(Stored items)

-- Opening Marker --

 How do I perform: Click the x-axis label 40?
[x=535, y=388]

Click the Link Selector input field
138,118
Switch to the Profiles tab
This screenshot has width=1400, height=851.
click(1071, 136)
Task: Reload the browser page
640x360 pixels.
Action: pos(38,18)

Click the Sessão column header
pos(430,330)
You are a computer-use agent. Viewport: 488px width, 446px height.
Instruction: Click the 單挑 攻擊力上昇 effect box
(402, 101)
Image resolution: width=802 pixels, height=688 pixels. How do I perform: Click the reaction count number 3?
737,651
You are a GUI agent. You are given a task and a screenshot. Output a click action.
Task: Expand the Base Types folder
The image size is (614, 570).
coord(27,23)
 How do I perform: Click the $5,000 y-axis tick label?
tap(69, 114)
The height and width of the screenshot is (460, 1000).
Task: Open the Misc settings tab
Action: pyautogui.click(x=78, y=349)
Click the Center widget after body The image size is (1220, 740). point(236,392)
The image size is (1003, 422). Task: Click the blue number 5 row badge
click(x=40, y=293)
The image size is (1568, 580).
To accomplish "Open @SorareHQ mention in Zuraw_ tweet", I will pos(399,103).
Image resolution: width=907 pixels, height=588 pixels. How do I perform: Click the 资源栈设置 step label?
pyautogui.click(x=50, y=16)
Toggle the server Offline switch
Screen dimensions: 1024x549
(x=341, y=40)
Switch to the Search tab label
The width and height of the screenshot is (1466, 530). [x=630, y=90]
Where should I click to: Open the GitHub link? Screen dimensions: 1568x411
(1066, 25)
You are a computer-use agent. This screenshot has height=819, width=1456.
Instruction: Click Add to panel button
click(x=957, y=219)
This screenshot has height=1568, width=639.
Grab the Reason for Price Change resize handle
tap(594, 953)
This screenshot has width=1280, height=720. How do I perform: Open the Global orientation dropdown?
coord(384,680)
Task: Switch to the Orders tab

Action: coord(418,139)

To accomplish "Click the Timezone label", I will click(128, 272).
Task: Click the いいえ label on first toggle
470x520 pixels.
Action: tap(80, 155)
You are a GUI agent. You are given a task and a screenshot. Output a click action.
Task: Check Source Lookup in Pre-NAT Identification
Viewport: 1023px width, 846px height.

-- Closing Marker --

> Task description:
Without leaving anything out, quote all the data.

> Answer to this problem:
 How do I perform: Click the x-axis label 40?
[x=535, y=388]

Click the Link Selector input field
138,118
Switch to the Profiles tab
This screenshot has width=1400, height=851.
click(1071, 136)
Task: Reload the browser page
640x360 pixels.
Action: pos(38,18)

Click the Sessão column header
pos(430,330)
You are a computer-use agent. Viewport: 488px width, 446px height.
Instruction: Click the 單挑 攻擊力上昇 effect box
(402, 101)
Image resolution: width=802 pixels, height=688 pixels. How do I perform: Click the reaction count number 3?
737,651
You are a GUI agent. You are given a task and a screenshot. Output a click action.
Task: Expand the Base Types folder
The image size is (614, 570).
coord(27,23)
 How do I perform: Click the $5,000 y-axis tick label?
tap(69, 114)
The height and width of the screenshot is (460, 1000).
Task: Open the Misc settings tab
Action: pyautogui.click(x=78, y=349)
Click the Center widget after body The image size is (1220, 740). point(236,392)
The image size is (1003, 422). Task: Click the blue number 5 row badge
click(x=40, y=293)
The image size is (1568, 580).
To accomplish "Open @SorareHQ mention in Zuraw_ tweet", I will pos(399,103).
Image resolution: width=907 pixels, height=588 pixels. How do I perform: Click the 资源栈设置 step label?
pyautogui.click(x=50, y=16)
Toggle the server Offline switch
Screen dimensions: 1024x549
(x=341, y=40)
Switch to the Search tab label
The width and height of the screenshot is (1466, 530). [x=630, y=90]
Where should I click to: Open the GitHub link? Screen dimensions: 1568x411
(1066, 25)
You are a computer-use agent. This screenshot has height=819, width=1456.
Instruction: Click Add to panel button
click(x=957, y=219)
This screenshot has height=1568, width=639.
Grab the Reason for Price Change resize handle
tap(594, 953)
This screenshot has width=1280, height=720. How do I perform: Open the Global orientation dropdown?
coord(384,680)
Task: Switch to the Orders tab

Action: coord(418,139)

To accomplish "Click the Timezone label", I will click(128, 272).
Task: Click the いいえ label on first toggle
470x520 pixels.
Action: tap(80, 155)
You are a GUI agent. You are given a task and a screenshot. Output a click action.
Task: Check Source Lookup in Pre-NAT Identification
Viewport: 1023px width, 846px height.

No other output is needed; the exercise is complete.